Loser: Arena backer Chris Hansen. 

Arena promoter Chris Hansen got an earful from county and city officials last month when the publicity-shy San Francisco hedge fund manager submitted to questions from the King County and Seattle City Councils.

The county council got its crack at Hansen first; their questions focused on whether the arena should go to a public vote, whether it could be funded entirely with private money, and whether the project would be risk-free. At one point, Hansen got exasperated, noting that “Al Qaeda could launch a nuclear strike” at Seattle---the point being, nothing is without risk.

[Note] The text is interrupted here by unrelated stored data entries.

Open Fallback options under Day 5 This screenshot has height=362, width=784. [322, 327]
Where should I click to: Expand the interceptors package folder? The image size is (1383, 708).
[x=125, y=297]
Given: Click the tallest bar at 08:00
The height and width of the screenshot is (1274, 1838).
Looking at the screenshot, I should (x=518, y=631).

The city council, which currently lacks the votes to approve the arena, got its turn with Hansen one day later. Perhaps reflecting their inveterate skepticism of anything connected to Mayor Mike McGinn, they subjected Hansen to a tough interrogation, focusing mainly on whether any city-funded project can really be risk-free. (In a reversal from his skepticism about megaprojects like the downtown tunnel, the mayor insists that the arena can be built without any public money.)

Among their questions: Does the proposal violate I-91, the 2006 initiative that prohibited sports subsidies unless they turned a profit? Is Hansen’s chosen arena site in SoDo the best location (“The location is not the best,” arena agnostic Tim Burgess told PubliCola)? Does the proposal truly eliminate all financial risk to the city? What will the impacts be on traffic and the Port? And: What will happen to KeyArena?

Loser: Mayor Mike McGinn.

The US Department of Justice proposed its own set of police reforms---reforms that, according to McGinn, could cost the city more than $40 million a year (an estimate council member Tim Burgess described as a “scare number.”) Meanwhile, the Minority Executive Directors Coalition has demanded a place at the negotiating table and a court-enforceable consent decree. The upshot is that McGinn has managed to piss off nearly every faction in the ongoing, increasingly divisive debate about how to address allegations of police brutality at the city.

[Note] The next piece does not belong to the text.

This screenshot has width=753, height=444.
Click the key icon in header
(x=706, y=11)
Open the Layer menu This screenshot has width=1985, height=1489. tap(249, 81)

Loser: Washington State liquor consumers (and, surprisingly, Costco).

On June 1, all state liquor stores closed down and hundreds of privately run new stores opened around the state. Although detractors predicted a Costco monopoly liquor sales in stores larger than 10,000 square feet), it hasn’t exactly worked out that way. In addition to new liquor megamarts like Total Wine and Spirits in Bellevue, booze is popping up in stores large and small(ish) across the state---from chains like Bartell Drugs and Target to minimarts like the Tillicum Chevron in Covington, the Stop Buy Corner Grocery in Gig Harbor, and the Olympic Highway Food Mart in Edmonds. Out of well over 1,000 applications for spirits licenses statewide, Coscto has filed for just 29.

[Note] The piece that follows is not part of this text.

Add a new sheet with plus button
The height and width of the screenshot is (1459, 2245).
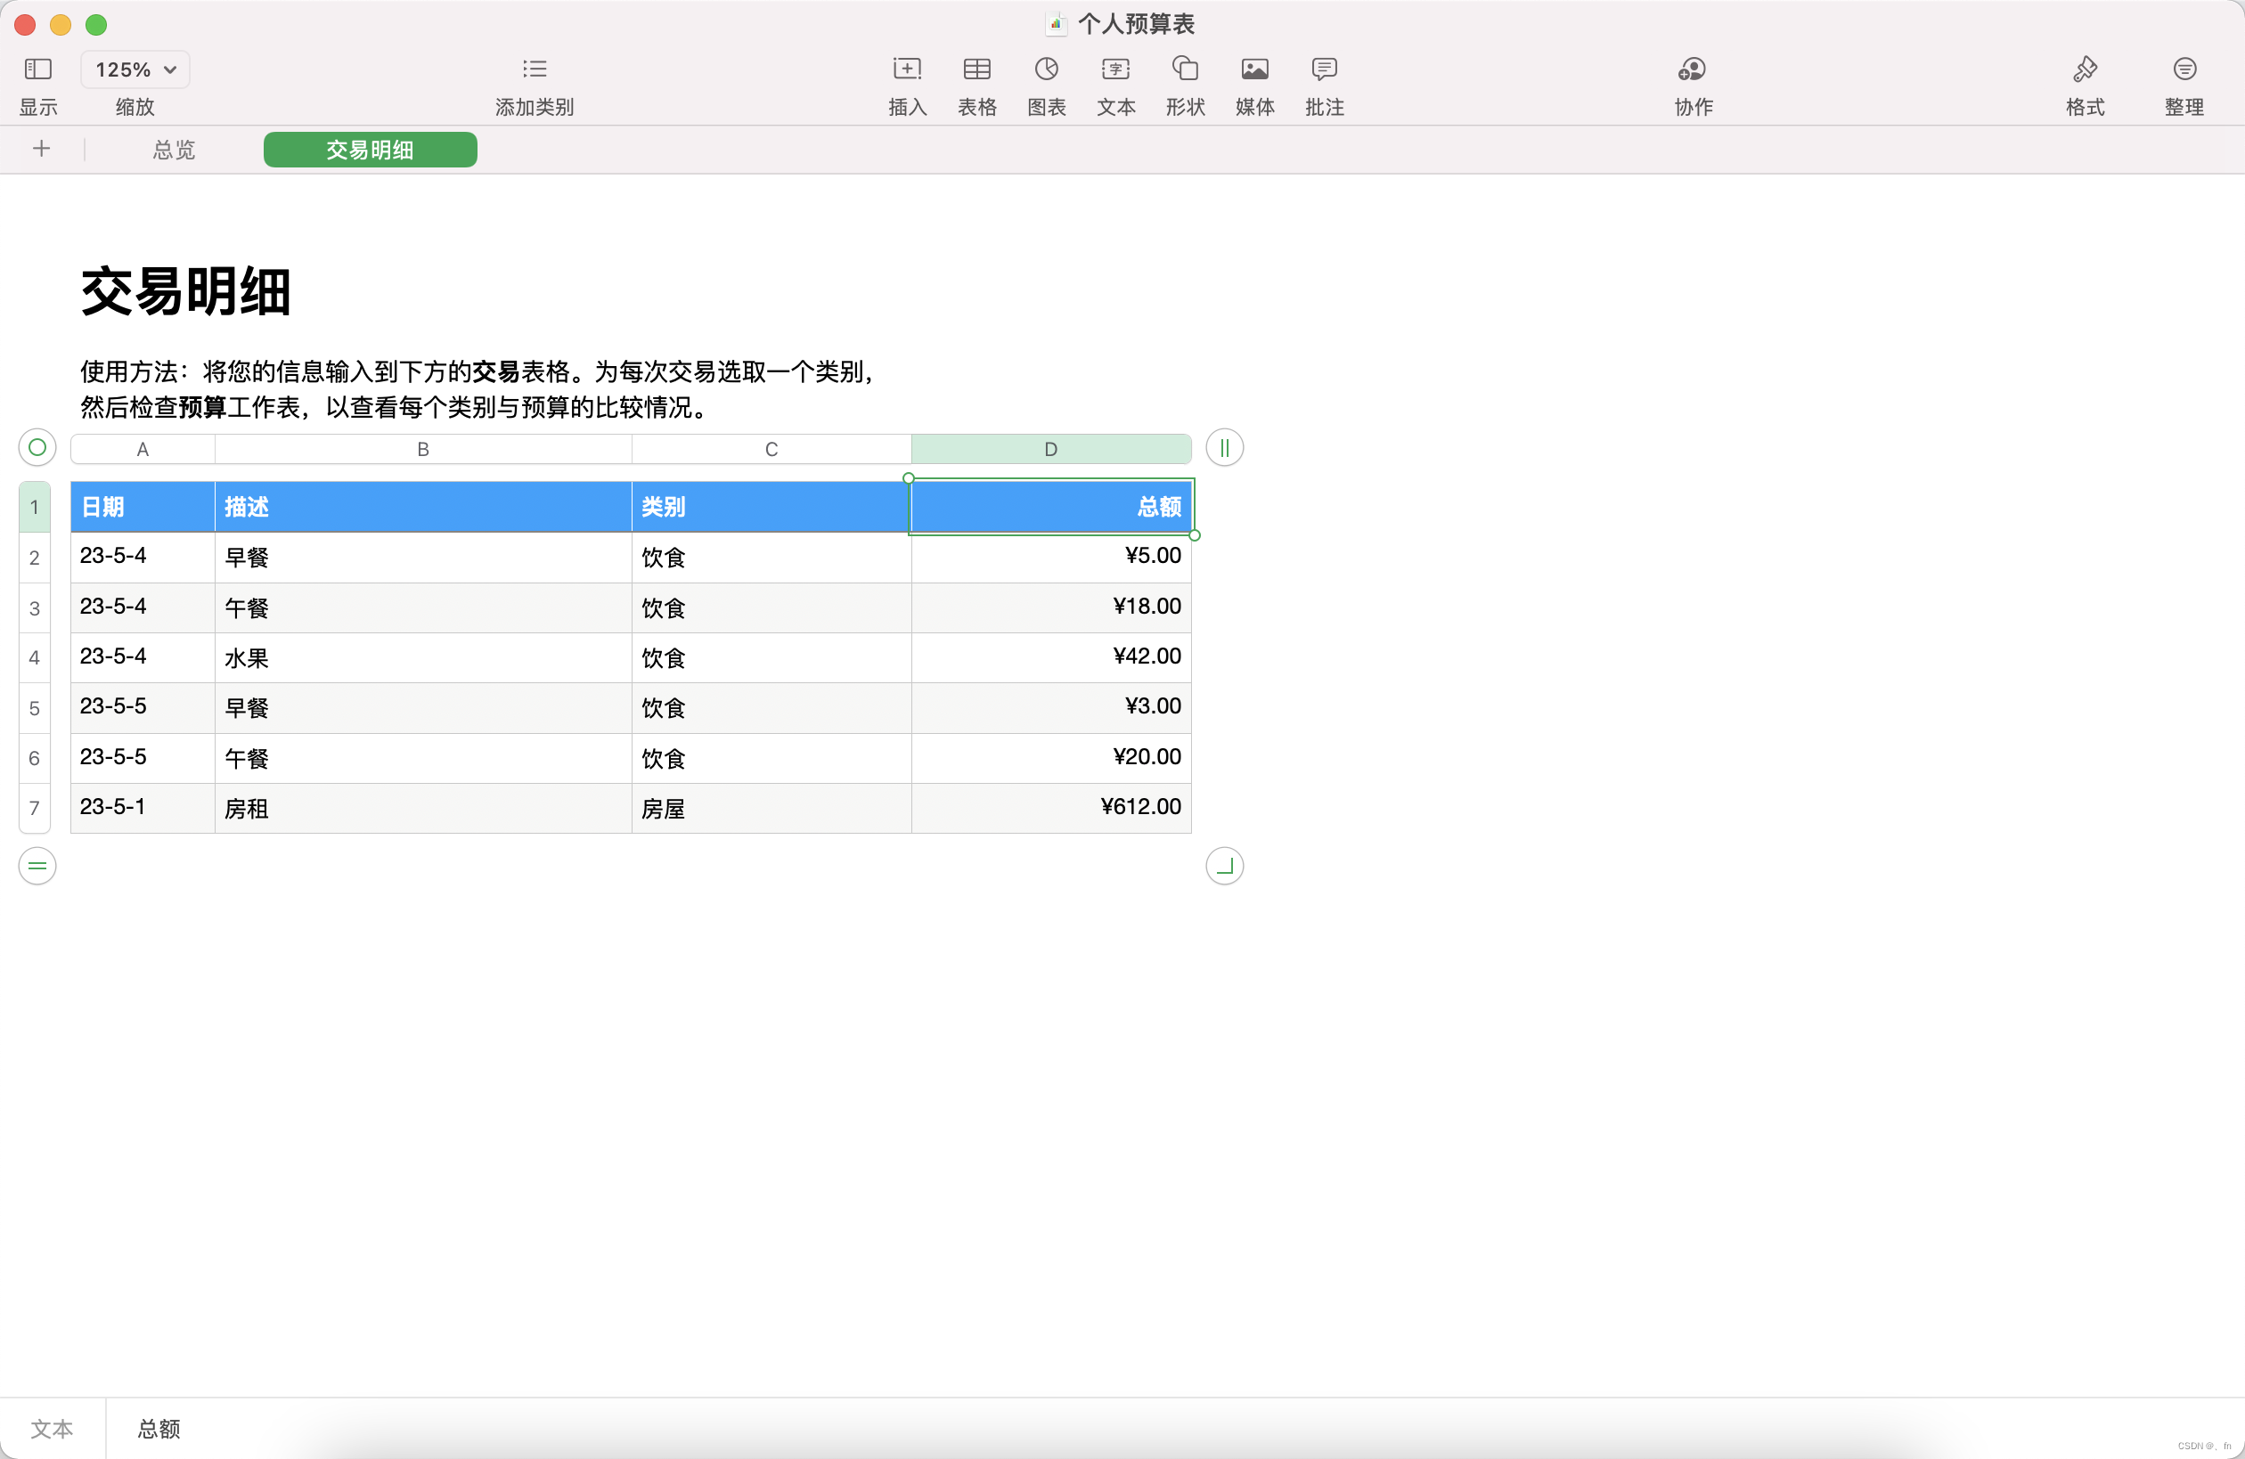(42, 149)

In addition to the nonexistent Costco fiat, there’s been another surprise for liquor consumers: Prices, which many expected to drop under the private system (on the theory that competition drives prices down), have increased across the board, in some cases dramatically. According to a delightfully bitchy FAQ on the liquor control board’s web site, voters should have seen it coming before they approved I-1183, the liquor privatization initiative: “The free market, as established by Initiative 1183, is setting prices.” That information, the FAQ continues, “was posted on [the state budget office] website and was included in the Secretary of State’s 2011 Voters’ Guide.” Translation: Dear voter, it's your own stupid fault that you're paying more now for Jim Beam and Absolut.